There are two types of domain whitelisting used in the Security Awareness Platform:
By Email Domain
Purpose:
These domains are used exclusively to send emails from the Security Awareness Platform. This includes:
- Simulated phishing emails
- System notifications (e.g. training reminders, reports, password resets)
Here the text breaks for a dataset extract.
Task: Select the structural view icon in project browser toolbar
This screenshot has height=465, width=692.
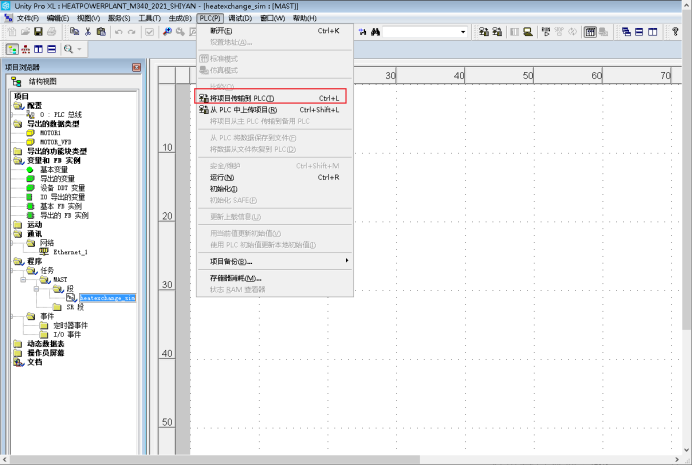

Domains to Whitelist (Email):
- mail.goldphish.com
- mail.emailsupport.me
Why It Matters:
Email gateways and spam filters may block or quarantine these messages if the sending domains are not explicitly trusted. Whitelisting ensures that all system emails land in users' inboxes reliably.
By App Domain
Purpose:
This domain is used to host the Security Awareness Platform itself - it's where admins manage campaigns and learners complete training
Domains to Whitelist:
- app.goldphish.com
Why It Matters:
Some environments with web filtering, SSL inspection, or firewalls may block access to the app or restrict embedded content (e.g. images or training modules loading inside emails). Whitelisting this domain prevents issues accessing the platform or completing training.
Quick Comparison Table
Type |
Domain(s) |
Used For |
Whitelist In |
| Email Domain | mail.goldphish.com mail.emailsupport.me |
Sending simulated phishing & system emails |
Email gateway/spam filter |
| App Domain | app.goldphish.com | Hosting the Security Awareness platform & embedded content |
Web filter/firewall/proxy |
Best Practices
- Always prioritise domain-based whitelisting over IP-based whitelisting unless advised otherwise.
- Refer to our full Whitelisting Technical Information guide for specific setup instructions.
- If using advanced security tools (e.g. Microsoft Defender, Bitdefender), refer to our System-Specific Whitelisting Guides for additional configuration steps.